LoopDB is based on SQLAlchemy, which allows to use most of the common database back-ends. We recommend using PostgreSQL. After you have installed PostgreSQL, or any other database server, create a new database. With PostgreSQL it can be done with

createdb loopdb

Initialising LoopDB

Create a loopDB instance by

from loopDB import LoopDB

loopDB = LoopDB( 'postgresql:///loopdb', clean = True )

where the first argument is the address of your database, and clean flag determines whether the database should be emptied before initialisation. Default is clean=False. ##### Setting up a schema

Now it’s time to create a schema for the Loop Assembly. This involves setting up the restriction enzyme, restriction enzyme site, base sequence and backbone tables, which will be used for defying and storing parts. Read more about data structure in the Tables section. You have two options to crate a schema, either using a json file or manually. Please refer to the schema-example and manual-example.

Adding a part

You can define a new Level 0 part by using LoopDB.addPart() method, followed by the LoopDB.commit() method

myPart = loopDB.addPart(name = "My Part", seq = "ATG...", backbone = "L0-CDS")
loopDB.commit()

where backbone is a name of a backbone you want to use for your part. If you are adding more than one part, you can commit only onece after you issued several addPart() commands. Alternatively you can load the part from a GenBank file, whcih will preserve and store all the sequence annotations.

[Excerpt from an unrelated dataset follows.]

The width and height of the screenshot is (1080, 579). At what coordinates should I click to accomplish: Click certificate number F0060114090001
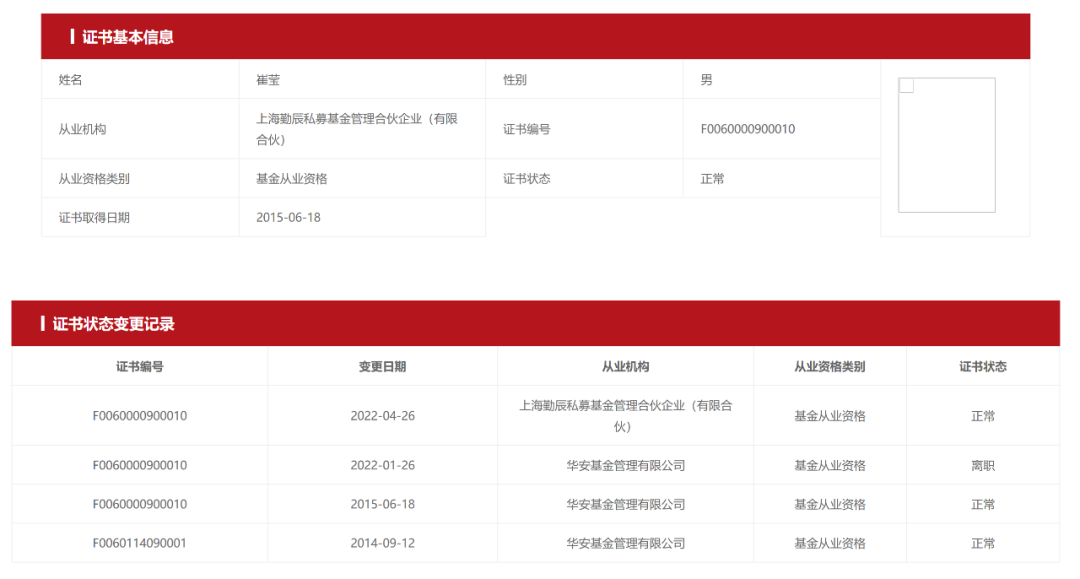pos(139,544)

genBankPart = loopDB.addPart(name = "My GB Part",
                    gbFile = "part.gb", backbone = "L0-CDS")

Assembling a part

After you have defined several Level 0 parts you can use them to run an assembly using the same addPart() method. The only difference is that instead of specifying the sequence you should pass a children argument containing names of the parts for assembly

myPromoter      = loopDB.addPart(name = "My Promoter",
                        seq = "GGA...", backbone = "L0-Prom5")
myCDS           = loopDB.addPart(name = "My CDS",
                        seq = "ATG...", backbone = "L0-CDS")
myTerminator    = loopDB.addPart(name = "My Part",
                        seq = "TCT...", backbone = "L0-Term3")
myGene          = loopDB.addPart(name = "My Gene",
                        children = [myPromoter, myCDS, myTerminator], backbone = "Ly1")
loopDB.commit()

One you have several Level 1 parts you can use the same method to assemble Level 2 parts and so on. Furthermore, you can mix and match different levels, as long as their backbones have compatible restriction sites. Having said that, make sure that the parts you pass to addPart() method are in right order and are assembled in a compatible backbone, i.e. the 3’ overhang of each successive part matches 5’ overhang of the previous part; and 3’ overhang of the first part and 5’ overhang of the last part match the corresponding sequences of the template backbone.

Retrieving parts

You can retrieve an existing part by passing part name to LoopDB.getPart() method. You can also use, getBaseSeq(), getBackbone(), etc. to retrieve existing records for every LoopDB table.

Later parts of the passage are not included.